In a way, she had been right. He did feel a certain kinship with her. Alien she might be, but she too smelled of the salt wind; her glossy sapphire skin seemed gently burned by the sun. There was a wild, untamed savagery about her that excited and aroused him and, though her methods might seem overly brutal, he sensed a strange sincerity in her.

Her craving for companionship was real enough and, in a way, he found himself sorely tempted by her offer; part of him wished he could forget about Earth and the tal-stone and sail away with her as she demanded -- to spend the rest of his days making fierce love to this moody, powerful creature and to cruise the windy skies of Miraya as if reborn to a new home.

Part of him...

With a metallic groan, the heavy metal hatch was raised by two Lan'lans, their long hook-tipped arms serving like gaffs. Seagrave's features darkened as a hot blast of air surged up out of the blackness of the storage vat. He cast a withering glare at Jyleesha, then sprang down into the darkness.

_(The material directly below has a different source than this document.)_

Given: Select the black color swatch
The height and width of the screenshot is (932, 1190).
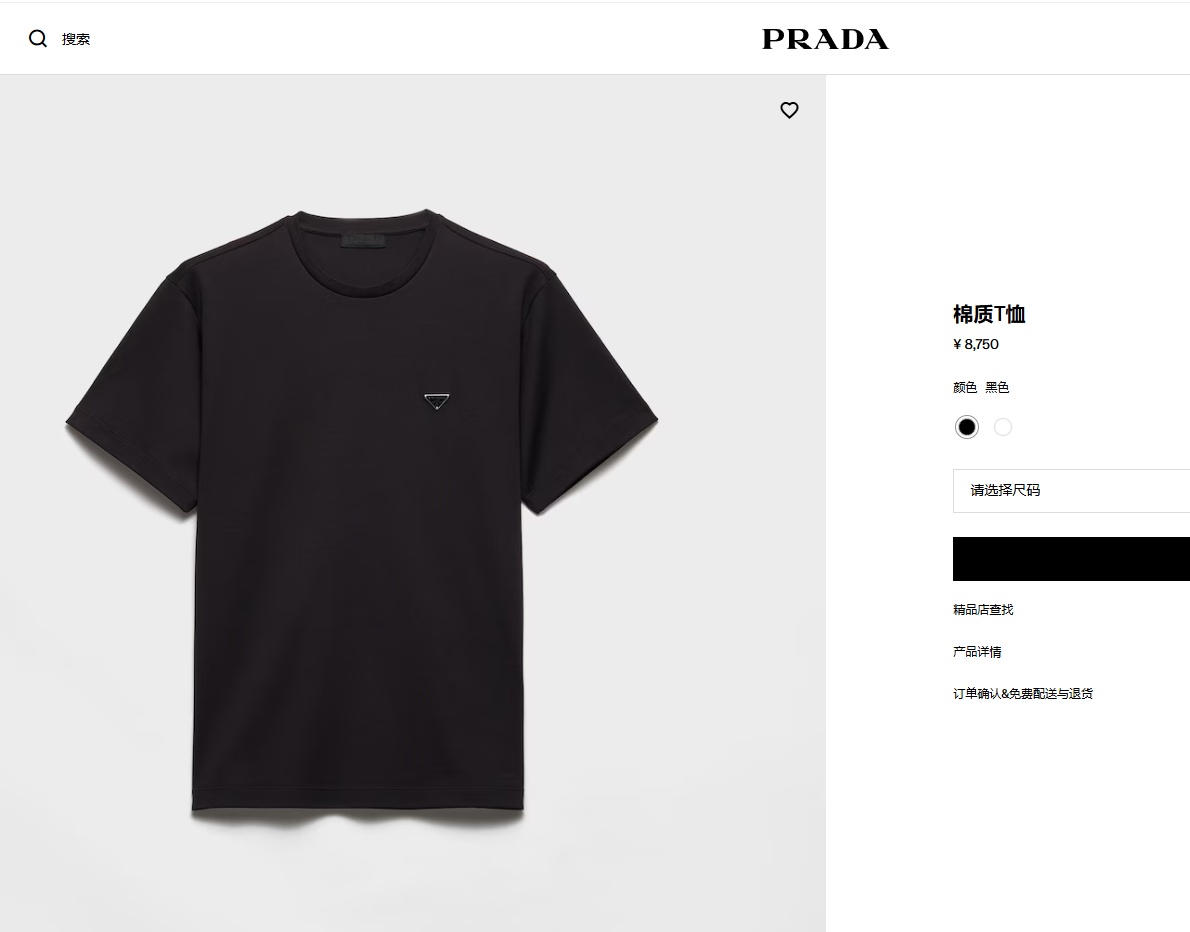Looking at the screenshot, I should pyautogui.click(x=966, y=427).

He landed on his haunches, then straightened, finding the vat low enough that he could easily reach the hatchway with his fingers. It was only a few feet wide, so that, even in the deep shadows, he could discern the nearly-naked, tangerine figure curled against the wall.

The air in the vat was furnace-like, each breath coming hard to his labouring lungs. There were no vents in the hatch and no circulation, so that the sun's heat gradually built up over the course of the day, relentlessly raising the temperature to a level where even the few hours of midday darkness made little difference.

Now he understood what Jyleesha had meant when she had said Shyrin Shas would be dead soon, anyway.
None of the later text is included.